Arm sounds alarm over power-hungry AI chips; cites Neoverse CPU value

Arm CEO Rene Haas just issued a blunt assessment of power needs for AI workloads in data centers globally in a new blog. The rise in AI compute is expected to grow 3x by 2030, more than the total power consumption of India, the world’s largest country.

“Future AI models will continue to become larger and smarter, fueling the need for more compute, which increases demand for power as part of a virtuous cycle,” Haas said. “Finding ways to reduce the power requirements for these large data centers is paramount to achieving the societal breakthroughs and realizing the AI promise. In other words, no electricity, no AI.”

Arm makes chip architectures used widely by chipmakers and naturally puts those designs at the center of the need to reduce power consumption. “It’s no surprise the world’s largest AI hyperscalers have turned to Arm to reduce power,” he added, positioning Arm’s latest Neoverse CPU as best in power and performance for both AI inference and training.

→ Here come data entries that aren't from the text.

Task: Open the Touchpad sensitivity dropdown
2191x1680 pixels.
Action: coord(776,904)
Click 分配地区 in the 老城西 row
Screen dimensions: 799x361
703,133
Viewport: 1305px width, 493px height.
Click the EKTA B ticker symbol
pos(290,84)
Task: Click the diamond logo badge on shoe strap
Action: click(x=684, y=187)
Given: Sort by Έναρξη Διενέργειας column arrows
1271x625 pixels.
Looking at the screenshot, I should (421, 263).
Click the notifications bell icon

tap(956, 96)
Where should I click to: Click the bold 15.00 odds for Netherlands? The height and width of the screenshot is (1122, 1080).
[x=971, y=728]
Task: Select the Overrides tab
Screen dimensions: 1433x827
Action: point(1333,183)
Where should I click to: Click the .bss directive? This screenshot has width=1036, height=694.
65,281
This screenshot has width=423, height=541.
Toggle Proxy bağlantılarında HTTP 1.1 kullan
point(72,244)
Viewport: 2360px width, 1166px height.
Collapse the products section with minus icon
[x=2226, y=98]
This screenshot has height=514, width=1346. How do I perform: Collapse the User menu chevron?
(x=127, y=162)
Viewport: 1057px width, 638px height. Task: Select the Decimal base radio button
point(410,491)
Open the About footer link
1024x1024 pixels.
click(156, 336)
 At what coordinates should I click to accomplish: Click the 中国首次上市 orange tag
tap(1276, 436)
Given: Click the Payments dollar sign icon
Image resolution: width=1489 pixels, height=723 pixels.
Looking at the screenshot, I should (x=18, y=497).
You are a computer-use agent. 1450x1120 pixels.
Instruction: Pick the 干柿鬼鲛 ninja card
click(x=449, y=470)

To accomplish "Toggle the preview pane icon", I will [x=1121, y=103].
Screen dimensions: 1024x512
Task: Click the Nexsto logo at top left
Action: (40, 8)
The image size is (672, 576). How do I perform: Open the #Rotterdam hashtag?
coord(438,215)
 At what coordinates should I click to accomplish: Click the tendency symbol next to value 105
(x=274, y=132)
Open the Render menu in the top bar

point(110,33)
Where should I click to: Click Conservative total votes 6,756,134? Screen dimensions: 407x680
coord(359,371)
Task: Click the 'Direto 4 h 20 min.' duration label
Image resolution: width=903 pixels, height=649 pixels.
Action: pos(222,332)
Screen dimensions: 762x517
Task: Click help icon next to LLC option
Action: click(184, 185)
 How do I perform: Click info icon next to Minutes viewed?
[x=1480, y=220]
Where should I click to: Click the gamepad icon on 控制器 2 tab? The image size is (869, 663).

Haas said data centers already consume 460 terawatt-hours of electricity a year, equivalent to all of Germany. In a typical server rack, the compute chip alone consumes more than half the power budget. “Every watt counts,” he said.

He ticked off AWS Arm-based Graviton, Google Cloud Arm-based Axion, Microsoft Azure Arm-based Cobalt and Oracle Cloud Arm-based Ampere Altra Max as examples of Neoverse capabilities. In the Oracle example, Arm-based Ampere helped provide 2.5 times more performance per rack of servers at 2.8 less power versus traditional competition when used for AI inference tasks such as LLM training tokens.

Arm is providing half of the new Nvidia Grace Blackwell platform (GB200), which is made up of the Blackwell GPU and the Arm-based Grace CPU, which reduces energy consumption by 25x with a 30x increase in performance per GPU over existing Nvidia H100 GPUs, which rely on competitor Intel Xeon CPUs.

Haas concluded that Arm deployments could help companies save up to 15% of total data center power, resulting in savings to drive added AI capacity within the same power envelope and “not add to the energy problem.”  Such energy savings could run 2 billion more ChatGPT queries or power a quarter of daily web search traffic or light 20 percent of American households, he said.

While the Arm blog is basically an advertisement for Neoverse, it does point to a widely-recognized problem in which data centers trying to launch or expand have faced problems getting power in multiple locations. These include US locations such as Loudon County, Va., parts of Georgia, Texas and Oregon and other locales.  Amsterdam has restricted data center growth over power and the problem has more recently confronted Dublin, Ireland.

The International Energy Agency recently said the 2,700 data centers in the US drained more than 4 percent of the country’s total electricity in 2022, with a projection they will consume 6% in 2026.

McKinsey has said US data center demand was nearly 17 gigawatts in 2002 and is projected to reach 25 gigawatts in 2026. It takes a large nuclear plant to generate a gigawatt of power.